Top of Records for the task

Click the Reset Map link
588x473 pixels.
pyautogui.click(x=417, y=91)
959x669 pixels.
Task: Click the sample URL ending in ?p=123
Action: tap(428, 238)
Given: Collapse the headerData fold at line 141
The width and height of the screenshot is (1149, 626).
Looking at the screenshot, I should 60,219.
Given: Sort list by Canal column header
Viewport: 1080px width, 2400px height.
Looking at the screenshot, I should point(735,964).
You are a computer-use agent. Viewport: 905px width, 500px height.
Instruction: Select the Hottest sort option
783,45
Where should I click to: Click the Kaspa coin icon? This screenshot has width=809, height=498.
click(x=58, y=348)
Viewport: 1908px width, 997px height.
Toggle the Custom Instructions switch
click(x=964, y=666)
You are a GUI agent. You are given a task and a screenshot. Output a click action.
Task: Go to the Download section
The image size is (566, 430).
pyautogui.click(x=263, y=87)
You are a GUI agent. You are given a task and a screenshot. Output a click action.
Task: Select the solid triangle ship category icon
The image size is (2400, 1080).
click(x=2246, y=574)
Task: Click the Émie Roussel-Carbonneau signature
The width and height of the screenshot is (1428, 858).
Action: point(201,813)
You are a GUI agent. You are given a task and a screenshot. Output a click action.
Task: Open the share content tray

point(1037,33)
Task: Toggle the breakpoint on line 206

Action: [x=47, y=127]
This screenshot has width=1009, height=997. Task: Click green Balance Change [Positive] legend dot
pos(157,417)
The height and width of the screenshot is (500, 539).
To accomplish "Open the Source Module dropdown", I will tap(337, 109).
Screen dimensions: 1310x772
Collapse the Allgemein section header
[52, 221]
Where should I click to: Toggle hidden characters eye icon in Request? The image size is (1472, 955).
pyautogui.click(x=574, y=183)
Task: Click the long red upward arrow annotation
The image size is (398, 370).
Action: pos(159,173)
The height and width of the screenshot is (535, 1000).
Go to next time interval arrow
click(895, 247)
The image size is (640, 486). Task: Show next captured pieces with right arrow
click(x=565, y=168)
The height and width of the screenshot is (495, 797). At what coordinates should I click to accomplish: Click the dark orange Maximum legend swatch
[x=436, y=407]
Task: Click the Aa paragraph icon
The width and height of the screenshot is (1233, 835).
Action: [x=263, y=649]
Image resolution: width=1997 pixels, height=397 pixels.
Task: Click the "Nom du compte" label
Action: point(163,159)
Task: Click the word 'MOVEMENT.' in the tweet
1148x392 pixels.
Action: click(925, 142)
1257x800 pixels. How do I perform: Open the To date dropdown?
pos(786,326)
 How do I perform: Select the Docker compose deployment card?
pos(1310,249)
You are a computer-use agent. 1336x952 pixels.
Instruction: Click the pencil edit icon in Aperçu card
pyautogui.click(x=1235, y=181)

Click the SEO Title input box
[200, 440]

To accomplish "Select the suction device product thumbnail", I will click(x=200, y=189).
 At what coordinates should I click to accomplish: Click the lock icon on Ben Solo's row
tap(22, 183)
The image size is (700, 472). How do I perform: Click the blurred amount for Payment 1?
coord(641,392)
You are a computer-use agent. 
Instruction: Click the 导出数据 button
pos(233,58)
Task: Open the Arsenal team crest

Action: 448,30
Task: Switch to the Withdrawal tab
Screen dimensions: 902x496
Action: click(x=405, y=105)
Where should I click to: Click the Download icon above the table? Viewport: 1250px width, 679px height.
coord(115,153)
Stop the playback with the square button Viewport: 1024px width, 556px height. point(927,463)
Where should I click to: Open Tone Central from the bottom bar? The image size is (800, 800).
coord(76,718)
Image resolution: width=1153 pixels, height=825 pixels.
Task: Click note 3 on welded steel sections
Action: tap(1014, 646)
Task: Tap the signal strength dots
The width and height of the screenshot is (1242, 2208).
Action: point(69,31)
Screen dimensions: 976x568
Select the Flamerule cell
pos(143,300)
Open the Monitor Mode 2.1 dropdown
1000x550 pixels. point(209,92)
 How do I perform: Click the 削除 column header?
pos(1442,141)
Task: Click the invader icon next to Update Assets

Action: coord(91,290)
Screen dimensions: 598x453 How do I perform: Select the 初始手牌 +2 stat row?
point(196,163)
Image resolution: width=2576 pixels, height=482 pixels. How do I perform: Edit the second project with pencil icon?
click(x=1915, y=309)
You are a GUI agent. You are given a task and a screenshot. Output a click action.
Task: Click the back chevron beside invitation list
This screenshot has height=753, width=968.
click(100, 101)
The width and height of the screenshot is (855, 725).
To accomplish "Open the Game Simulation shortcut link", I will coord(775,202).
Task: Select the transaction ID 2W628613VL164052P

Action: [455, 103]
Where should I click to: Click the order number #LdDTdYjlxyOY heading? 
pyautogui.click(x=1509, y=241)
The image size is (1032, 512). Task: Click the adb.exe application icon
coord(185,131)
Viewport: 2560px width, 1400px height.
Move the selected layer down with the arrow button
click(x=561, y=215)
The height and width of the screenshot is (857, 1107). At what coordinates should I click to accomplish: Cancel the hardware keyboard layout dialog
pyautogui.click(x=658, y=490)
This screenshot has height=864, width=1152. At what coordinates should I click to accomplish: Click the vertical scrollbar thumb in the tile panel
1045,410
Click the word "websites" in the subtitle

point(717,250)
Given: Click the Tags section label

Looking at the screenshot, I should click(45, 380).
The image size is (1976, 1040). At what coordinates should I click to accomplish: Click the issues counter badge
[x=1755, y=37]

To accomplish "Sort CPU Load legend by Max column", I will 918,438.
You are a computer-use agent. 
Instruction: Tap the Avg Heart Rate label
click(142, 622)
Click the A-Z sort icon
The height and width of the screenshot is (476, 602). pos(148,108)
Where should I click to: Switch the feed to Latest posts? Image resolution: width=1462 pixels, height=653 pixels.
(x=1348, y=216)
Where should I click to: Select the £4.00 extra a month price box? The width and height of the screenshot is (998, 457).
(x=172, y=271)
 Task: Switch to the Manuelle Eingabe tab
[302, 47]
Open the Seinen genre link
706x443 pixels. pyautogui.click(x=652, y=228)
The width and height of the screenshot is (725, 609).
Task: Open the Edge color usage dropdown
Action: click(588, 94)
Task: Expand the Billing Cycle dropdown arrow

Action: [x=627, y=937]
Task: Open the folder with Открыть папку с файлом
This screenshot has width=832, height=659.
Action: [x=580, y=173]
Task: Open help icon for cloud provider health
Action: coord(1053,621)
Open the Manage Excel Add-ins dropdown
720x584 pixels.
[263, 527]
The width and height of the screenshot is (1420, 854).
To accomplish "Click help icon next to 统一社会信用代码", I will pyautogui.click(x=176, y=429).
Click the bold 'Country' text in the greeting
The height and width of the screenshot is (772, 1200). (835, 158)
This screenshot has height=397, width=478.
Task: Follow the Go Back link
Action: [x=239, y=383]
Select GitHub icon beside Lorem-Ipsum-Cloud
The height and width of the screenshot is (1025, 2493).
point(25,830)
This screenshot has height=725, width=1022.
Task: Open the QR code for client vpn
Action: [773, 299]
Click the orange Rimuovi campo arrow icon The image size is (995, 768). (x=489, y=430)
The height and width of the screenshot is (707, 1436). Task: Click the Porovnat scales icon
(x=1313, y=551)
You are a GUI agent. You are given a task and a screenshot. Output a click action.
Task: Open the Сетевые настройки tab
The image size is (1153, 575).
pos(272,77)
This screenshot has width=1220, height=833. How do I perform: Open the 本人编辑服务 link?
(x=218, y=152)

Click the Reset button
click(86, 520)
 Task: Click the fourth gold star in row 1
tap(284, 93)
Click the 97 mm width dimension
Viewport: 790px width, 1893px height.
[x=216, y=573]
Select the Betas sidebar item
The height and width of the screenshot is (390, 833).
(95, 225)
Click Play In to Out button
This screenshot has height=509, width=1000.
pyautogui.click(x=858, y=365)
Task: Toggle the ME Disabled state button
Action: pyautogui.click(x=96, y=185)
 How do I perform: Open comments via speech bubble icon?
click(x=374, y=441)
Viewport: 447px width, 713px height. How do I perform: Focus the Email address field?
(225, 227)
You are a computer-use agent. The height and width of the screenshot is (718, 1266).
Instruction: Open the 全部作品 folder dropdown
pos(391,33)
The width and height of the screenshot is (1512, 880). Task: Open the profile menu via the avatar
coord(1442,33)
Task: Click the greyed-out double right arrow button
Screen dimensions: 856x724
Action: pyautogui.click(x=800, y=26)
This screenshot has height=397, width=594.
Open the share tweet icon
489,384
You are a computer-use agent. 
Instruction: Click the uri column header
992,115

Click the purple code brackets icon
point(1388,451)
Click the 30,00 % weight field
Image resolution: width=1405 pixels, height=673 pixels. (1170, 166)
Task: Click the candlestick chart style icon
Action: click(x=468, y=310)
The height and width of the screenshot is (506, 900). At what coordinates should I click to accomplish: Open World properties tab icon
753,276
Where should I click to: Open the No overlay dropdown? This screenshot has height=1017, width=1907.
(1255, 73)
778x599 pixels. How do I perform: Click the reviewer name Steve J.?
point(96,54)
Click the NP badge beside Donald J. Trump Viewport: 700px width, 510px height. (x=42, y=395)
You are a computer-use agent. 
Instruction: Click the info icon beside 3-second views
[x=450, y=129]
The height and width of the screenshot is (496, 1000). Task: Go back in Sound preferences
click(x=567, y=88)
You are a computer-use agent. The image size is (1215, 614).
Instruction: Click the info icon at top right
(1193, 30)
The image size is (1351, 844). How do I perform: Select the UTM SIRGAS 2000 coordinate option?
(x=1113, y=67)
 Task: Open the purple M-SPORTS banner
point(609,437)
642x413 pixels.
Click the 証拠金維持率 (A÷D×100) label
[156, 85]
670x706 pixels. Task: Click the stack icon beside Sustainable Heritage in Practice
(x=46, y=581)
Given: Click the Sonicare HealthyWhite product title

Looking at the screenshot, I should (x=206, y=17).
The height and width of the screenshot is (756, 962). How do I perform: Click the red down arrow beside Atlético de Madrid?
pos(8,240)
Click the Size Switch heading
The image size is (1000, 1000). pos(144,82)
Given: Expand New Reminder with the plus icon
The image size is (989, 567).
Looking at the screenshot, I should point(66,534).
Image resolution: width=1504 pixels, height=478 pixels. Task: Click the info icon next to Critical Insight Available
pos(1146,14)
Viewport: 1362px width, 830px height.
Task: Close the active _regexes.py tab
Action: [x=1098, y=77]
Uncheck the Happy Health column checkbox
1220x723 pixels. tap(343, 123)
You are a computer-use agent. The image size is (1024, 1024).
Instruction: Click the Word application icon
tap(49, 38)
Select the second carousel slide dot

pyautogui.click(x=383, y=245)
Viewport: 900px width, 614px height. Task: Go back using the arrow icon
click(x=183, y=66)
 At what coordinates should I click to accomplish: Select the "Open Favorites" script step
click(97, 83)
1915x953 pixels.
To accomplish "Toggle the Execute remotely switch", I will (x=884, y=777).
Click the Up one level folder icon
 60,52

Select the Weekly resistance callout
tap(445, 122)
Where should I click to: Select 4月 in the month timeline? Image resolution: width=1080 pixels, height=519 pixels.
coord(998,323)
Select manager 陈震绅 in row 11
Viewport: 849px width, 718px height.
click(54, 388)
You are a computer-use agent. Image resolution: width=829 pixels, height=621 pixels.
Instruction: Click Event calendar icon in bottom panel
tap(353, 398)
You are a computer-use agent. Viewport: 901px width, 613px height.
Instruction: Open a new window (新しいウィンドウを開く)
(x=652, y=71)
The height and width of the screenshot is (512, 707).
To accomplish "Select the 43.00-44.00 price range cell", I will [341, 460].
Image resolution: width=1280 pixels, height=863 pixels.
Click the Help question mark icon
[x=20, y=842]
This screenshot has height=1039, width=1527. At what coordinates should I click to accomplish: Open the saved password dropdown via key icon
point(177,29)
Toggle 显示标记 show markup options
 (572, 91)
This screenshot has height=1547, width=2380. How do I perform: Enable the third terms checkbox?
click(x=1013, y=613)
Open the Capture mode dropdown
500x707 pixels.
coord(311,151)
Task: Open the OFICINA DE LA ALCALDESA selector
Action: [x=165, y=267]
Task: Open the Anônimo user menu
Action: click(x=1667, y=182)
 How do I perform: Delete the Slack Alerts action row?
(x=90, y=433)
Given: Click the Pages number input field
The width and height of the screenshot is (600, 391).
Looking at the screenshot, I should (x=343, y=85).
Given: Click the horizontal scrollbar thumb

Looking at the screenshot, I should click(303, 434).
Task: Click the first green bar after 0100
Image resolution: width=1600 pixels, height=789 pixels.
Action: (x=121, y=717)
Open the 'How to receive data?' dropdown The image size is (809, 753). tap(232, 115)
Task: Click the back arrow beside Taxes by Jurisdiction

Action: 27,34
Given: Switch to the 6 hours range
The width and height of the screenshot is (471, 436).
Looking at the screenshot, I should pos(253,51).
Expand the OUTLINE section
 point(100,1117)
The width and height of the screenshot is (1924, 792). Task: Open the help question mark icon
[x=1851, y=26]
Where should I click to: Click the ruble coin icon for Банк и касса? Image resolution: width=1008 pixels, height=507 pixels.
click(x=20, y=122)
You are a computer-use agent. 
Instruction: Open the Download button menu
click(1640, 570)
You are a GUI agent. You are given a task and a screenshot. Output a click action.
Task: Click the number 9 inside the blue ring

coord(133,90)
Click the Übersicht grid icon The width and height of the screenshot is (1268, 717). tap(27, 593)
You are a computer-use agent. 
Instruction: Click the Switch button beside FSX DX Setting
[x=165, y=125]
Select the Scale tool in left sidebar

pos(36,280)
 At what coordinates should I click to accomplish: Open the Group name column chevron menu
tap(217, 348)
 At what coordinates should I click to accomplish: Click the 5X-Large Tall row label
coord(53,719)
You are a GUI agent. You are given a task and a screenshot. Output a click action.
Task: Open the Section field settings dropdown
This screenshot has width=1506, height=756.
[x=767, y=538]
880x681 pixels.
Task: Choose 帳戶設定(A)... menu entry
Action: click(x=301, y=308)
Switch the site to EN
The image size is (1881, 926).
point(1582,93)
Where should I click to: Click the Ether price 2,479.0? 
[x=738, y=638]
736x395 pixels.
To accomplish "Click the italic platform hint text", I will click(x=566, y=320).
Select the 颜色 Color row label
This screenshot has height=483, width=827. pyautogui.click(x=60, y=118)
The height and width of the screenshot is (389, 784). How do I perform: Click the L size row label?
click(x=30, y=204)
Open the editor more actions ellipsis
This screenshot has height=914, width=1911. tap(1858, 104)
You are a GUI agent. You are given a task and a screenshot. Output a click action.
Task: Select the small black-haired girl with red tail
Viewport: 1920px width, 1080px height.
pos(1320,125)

Bottom of Records for the task

# [Task requirements]
Copy range, inclusive: the line holding "The width and height of the screenshot is (1420, 854)." to the line holding "Select GitHub icon beside Lorem-Ipsum-Cloud". Reproduce exactly those lines of the records above and no others.

# [Reply to the task]
The width and height of the screenshot is (1420, 854).
To accomplish "Click help icon next to 统一社会信用代码", I will pyautogui.click(x=176, y=429).
Click the bold 'Country' text in the greeting
The height and width of the screenshot is (772, 1200). (835, 158)
This screenshot has height=397, width=478.
Task: Follow the Go Back link
Action: [x=239, y=383]
Select GitHub icon beside Lorem-Ipsum-Cloud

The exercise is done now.